Plus de 50 universitaires de toute l'UE, mais aussi de pays tiers, emmenés par Alberto Alemanno, professeur à HEC Paris, ont critiqué, jeudi 5 février, le projet de la Commission de réviser le cadre 'Mieux légiférer' (EUROPE 13781/21), estimant que les lignes directrices envisagées par la Commission « violent les garanties démocratiques de l'UE et permettraient à la Commission de s'affranchir des analyses d'impact et des consultations publiques traditionnelles ».
Un tel changement « rendrait l'élaboration du droit européen moins fondée sur des preuves et plus vulnérable aux influences étrangères et au lobbying des entreprises ».
« Il ne s'agit pas d'une simplification réglementaire.
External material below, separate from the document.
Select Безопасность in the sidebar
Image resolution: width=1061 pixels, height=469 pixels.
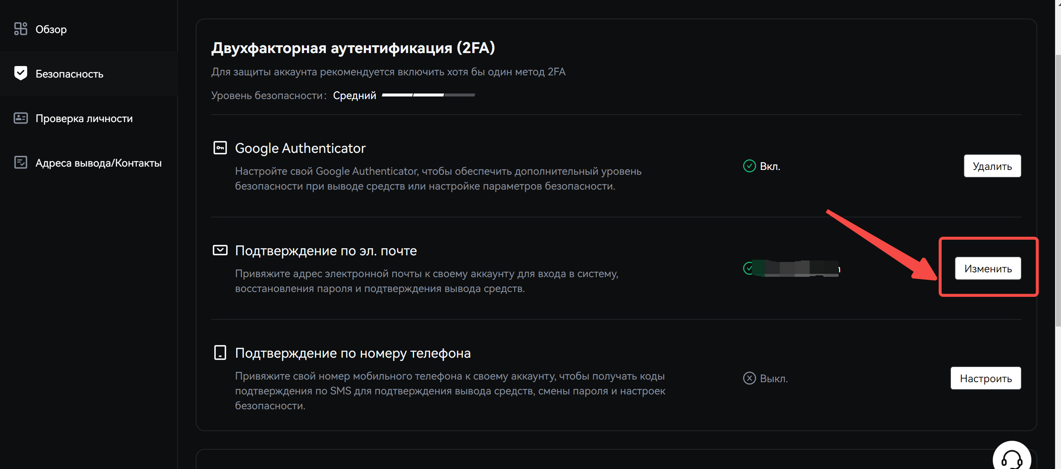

C'est une tentative délibérée d'institutionnaliser la déréglementation de manière détournée, en troquant la responsabilité publique contre un agenda opaque et en démantelant discrètement le droit des citoyens à façonner le droit de l'UE », dit le professeur.
La Commission veut, entre autres, améliorer le système de consultation et garantir que « les lois européennes soient plus claires, plus simples, plus faciles à mettre en œuvre et à transposer, plus applicables et moins contraignantes », avait-elle expliqué en janvier. Elle se concentrera aussi sur « la simplicité dès la conception ».